§ **WORK INSTRUCTIONS**
Reproduce the part of the listing that starts at the line containing "Given: Select the 课程论文.doc document" and ends at the line containing "click(x=22, y=347)", with both of those lines included. Copy it verbatim and include nothing else.

§ **DATA FOR THE TASK**

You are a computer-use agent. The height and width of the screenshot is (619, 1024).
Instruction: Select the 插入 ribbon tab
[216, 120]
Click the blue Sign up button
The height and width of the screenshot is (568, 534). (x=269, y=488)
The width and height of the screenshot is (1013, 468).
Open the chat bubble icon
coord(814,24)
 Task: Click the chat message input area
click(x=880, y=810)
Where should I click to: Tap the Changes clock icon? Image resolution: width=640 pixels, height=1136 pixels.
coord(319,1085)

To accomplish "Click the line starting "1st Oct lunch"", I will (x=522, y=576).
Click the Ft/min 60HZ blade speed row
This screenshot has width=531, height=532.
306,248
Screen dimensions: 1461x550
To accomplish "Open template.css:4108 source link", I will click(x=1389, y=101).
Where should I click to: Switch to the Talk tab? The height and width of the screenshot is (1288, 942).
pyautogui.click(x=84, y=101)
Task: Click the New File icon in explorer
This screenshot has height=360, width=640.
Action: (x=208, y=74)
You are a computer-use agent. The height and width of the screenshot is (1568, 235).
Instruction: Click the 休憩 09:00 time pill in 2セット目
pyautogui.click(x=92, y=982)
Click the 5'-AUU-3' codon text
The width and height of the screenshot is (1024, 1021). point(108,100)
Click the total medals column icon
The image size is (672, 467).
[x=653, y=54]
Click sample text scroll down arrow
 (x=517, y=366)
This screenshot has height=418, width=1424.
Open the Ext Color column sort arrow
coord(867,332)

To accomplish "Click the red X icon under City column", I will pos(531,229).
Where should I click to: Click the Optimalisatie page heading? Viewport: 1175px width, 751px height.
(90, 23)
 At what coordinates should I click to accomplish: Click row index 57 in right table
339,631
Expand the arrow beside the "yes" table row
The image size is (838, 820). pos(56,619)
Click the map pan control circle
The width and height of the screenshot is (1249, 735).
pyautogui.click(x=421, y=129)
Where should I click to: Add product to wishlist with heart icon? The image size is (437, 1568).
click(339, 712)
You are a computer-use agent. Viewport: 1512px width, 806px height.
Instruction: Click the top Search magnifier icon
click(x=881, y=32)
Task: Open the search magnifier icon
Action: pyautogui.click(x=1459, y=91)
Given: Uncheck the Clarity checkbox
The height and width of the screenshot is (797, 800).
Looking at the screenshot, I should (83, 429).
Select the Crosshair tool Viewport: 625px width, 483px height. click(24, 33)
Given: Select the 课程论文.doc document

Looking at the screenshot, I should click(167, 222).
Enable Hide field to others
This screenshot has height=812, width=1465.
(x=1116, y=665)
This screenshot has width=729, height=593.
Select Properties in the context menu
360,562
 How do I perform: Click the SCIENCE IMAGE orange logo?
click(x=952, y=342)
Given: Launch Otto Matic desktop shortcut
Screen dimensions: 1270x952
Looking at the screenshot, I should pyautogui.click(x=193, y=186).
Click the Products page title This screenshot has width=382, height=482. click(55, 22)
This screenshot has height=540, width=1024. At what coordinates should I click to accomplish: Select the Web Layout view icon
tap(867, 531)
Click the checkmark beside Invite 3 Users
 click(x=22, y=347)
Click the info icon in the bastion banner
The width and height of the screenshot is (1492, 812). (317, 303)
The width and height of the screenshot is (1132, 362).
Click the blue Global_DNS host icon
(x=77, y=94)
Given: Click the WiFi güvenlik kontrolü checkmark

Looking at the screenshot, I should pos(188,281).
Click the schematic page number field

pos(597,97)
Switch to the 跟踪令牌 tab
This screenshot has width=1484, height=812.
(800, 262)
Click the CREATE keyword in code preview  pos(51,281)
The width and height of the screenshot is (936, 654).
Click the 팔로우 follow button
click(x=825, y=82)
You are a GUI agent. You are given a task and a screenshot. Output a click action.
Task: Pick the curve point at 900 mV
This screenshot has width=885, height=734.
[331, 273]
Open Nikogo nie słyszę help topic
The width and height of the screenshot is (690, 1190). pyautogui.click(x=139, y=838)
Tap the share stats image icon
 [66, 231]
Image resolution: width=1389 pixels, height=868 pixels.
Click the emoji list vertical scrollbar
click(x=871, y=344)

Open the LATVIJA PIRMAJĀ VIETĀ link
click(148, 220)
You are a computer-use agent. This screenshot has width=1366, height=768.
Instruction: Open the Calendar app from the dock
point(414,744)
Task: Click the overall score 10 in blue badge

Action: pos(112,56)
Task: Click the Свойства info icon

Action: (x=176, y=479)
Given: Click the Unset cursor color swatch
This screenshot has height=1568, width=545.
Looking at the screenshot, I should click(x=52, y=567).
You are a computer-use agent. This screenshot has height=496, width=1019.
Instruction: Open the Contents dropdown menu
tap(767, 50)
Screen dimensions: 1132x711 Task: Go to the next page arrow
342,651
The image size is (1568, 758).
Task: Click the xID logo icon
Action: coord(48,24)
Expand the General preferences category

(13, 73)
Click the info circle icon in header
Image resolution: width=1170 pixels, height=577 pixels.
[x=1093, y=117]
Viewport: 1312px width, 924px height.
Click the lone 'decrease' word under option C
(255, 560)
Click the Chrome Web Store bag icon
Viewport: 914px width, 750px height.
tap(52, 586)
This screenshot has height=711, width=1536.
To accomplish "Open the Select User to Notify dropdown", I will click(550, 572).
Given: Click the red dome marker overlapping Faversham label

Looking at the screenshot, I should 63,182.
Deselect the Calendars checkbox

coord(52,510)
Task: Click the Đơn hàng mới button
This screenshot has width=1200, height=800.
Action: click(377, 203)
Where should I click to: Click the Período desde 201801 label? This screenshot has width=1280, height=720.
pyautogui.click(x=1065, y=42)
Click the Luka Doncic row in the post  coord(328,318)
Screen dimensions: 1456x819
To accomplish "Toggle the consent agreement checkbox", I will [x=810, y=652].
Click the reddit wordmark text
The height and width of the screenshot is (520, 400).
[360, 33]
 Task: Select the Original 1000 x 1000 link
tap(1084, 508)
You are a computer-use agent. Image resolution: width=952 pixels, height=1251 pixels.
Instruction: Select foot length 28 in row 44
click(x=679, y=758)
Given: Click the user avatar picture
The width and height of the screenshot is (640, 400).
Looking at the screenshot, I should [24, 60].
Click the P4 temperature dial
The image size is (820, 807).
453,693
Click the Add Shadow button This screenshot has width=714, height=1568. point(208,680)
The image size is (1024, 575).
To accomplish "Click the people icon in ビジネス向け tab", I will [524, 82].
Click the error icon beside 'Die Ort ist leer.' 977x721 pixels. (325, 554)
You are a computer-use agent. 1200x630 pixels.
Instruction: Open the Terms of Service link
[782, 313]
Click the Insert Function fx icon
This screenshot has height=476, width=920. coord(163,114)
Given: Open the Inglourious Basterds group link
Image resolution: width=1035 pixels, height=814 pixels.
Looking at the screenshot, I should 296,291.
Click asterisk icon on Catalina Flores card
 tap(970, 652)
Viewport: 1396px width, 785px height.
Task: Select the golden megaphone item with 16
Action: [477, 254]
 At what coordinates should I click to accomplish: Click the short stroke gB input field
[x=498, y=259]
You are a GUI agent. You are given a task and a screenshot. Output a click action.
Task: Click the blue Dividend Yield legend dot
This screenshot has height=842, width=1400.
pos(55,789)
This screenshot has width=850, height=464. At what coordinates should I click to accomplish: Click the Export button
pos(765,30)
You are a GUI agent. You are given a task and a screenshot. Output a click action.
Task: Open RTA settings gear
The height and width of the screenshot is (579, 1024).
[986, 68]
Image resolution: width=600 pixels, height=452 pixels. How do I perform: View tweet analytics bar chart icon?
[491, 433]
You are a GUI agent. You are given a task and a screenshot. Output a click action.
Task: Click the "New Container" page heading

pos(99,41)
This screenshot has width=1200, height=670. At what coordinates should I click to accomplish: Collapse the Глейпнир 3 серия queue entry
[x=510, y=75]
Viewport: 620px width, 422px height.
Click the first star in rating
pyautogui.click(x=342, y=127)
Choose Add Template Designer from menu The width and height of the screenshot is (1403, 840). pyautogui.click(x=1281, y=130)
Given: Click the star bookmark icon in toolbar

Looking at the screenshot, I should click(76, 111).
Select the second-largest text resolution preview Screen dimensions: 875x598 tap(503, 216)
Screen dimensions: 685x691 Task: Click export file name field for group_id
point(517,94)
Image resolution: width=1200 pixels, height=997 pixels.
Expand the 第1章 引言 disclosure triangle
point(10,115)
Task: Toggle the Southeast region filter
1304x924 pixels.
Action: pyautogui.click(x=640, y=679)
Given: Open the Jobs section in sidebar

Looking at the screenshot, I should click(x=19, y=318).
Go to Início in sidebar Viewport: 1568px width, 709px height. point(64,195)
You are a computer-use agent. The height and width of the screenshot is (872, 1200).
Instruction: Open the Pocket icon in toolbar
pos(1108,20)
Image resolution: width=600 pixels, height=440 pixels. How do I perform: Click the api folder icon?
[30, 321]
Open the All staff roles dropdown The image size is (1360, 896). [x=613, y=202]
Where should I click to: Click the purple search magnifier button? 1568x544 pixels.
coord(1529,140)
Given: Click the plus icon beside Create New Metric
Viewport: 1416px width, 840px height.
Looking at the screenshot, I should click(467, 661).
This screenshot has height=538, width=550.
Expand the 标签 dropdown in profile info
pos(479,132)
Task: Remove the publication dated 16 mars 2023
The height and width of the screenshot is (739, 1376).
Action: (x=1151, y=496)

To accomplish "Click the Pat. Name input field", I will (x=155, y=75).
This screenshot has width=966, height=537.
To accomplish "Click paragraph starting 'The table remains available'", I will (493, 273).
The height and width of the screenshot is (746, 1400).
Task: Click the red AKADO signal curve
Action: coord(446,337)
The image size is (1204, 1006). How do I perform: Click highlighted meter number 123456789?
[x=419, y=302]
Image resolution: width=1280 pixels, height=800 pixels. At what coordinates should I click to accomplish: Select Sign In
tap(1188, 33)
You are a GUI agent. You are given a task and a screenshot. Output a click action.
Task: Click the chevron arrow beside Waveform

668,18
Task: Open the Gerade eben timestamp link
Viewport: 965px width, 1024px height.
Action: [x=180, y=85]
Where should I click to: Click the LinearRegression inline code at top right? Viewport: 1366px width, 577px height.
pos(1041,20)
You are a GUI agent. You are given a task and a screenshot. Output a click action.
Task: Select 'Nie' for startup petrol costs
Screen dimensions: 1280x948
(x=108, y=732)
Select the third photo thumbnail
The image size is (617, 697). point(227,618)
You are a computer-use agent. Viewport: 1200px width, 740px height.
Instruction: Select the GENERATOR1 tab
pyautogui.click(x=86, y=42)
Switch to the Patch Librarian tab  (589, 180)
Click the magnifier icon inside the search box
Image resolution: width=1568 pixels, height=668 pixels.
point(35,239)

§ **RESPONSE TO THE TASK**
Given: Select the 课程论文.doc document

Looking at the screenshot, I should click(167, 222).
Enable Hide field to others
This screenshot has height=812, width=1465.
(x=1116, y=665)
This screenshot has width=729, height=593.
Select Properties in the context menu
360,562
 How do I perform: Click the SCIENCE IMAGE orange logo?
click(x=952, y=342)
Given: Launch Otto Matic desktop shortcut
Screen dimensions: 1270x952
Looking at the screenshot, I should pyautogui.click(x=193, y=186).
Click the Products page title This screenshot has width=382, height=482. click(55, 22)
This screenshot has height=540, width=1024. At what coordinates should I click to accomplish: Select the Web Layout view icon
tap(867, 531)
Click the checkmark beside Invite 3 Users
 click(x=22, y=347)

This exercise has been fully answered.